# Pc lenkrad



## floh315 (22. November 2012)

hallo liebe community ich suche ein Lenkrad fuer den pc.
es solltn pedale da sein.

ich denke so im rahmen ~100€


vielen dank fuer eure vorschläge


----------



## Erok (22. November 2012)

In diesem Preisrahmen bis 100 Euro kommt eig nur das Logitech Driving Force GT in Frage : Logitech Driving Force GT (PC/PS3/PS2) (941-000021) Preisvergleich | Geizhals Deutschland

Das Lenkverhalten vom FF und den Vibrationen her ist wie beim grossen G27, jedoch hast Du kein Kupplungs-Pedal beim DFGT

Habe es bis vor kurzem selbst verwendet und war mehr wie begeistert davon, da man sehr exakt spürt, wann die Karre die Bodenhaftung verliert 

Wenn Du Dich jedoch für ein teureres Lenkrad entscheidest, sowas im Preisrahmen wie das G 27, dann solltest Du Dir das Fanatec Porsche CSR Elite mal anschauen für 259 Euro : 
Fanatec Gameshop

Das bei weitem bessere Lenkrad gegenüber dem G 27 und qualitativ auch um einiges besser verarbeitet. 

Habe seit ein paar Wochen jetzt ein Fanatec Lenkrad und kann sagen, dagegen  wirken die Logitech sogar wie billiges Plastik-Spielzeug  Und der Vorteil bei den Fanatec ist auch noch, falls mal ein Spiel das Lenkrad nicht unterstützt, kann man sich den Logitech-Treiber dafür installieren, dann wird das Lenkrad als G 25 erkannt lol 

Greetz Erok


----------



## floh315 (22. November 2012)

ok vielen dank. da ich nicht speziell nur rennspiele zocke ist das dann wohl ein gutes mittelding


----------



## Erok (22. November 2012)

Joa das ist wirklich ein sehr sehr gutes Lenkrad das Driving Force GT. Gibt zwar auch Lenkräder mit Kupplungs-Pedal in der Preiskategorie, aber die sind allesamt nicht empfehlenswert da doch sehr minderwertige Qualität.
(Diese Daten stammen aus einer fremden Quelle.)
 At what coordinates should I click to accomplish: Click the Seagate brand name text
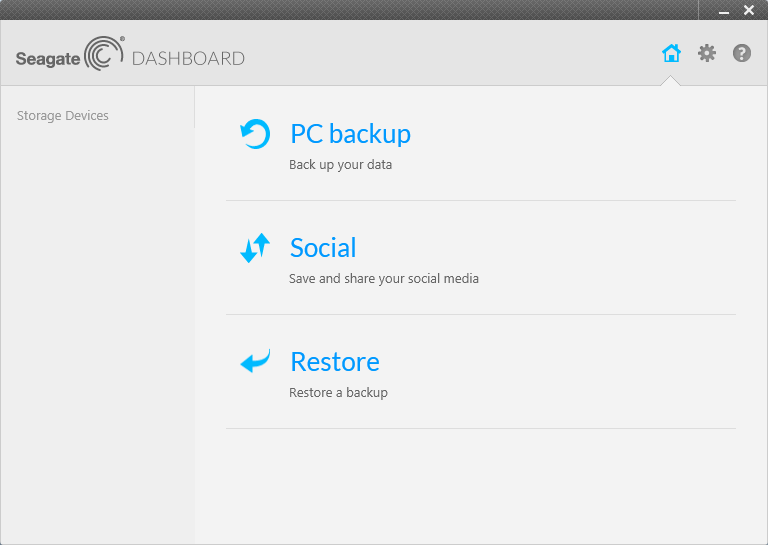(x=48, y=59)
Schaltwippen gehn schnell kaputt, Motorik ist schnell abgenutzt etc....

Da sticht dann das DFGT doch um einiges heraus aus der Masse der "günstigeren" Lenkräder. Damit fährste auf jedenfall sehr sehr gut 

Ich habe es für rFactor 1+2, Race 07 Serie, Heat Online und project Cars verwendet gehabt. Also alles sehr Sim-lastige Racing-Games. Für die Need for Speed Spiele lohnt sich  kein Lenkrad, da die besser mit Gamepad zu spielen sind, wenn man diesen Arcade-Kram von NFS mag. Da kommts ja eh nur aufs weg rammen an und auf den Spass-Faktor 

Greetz Erok


----------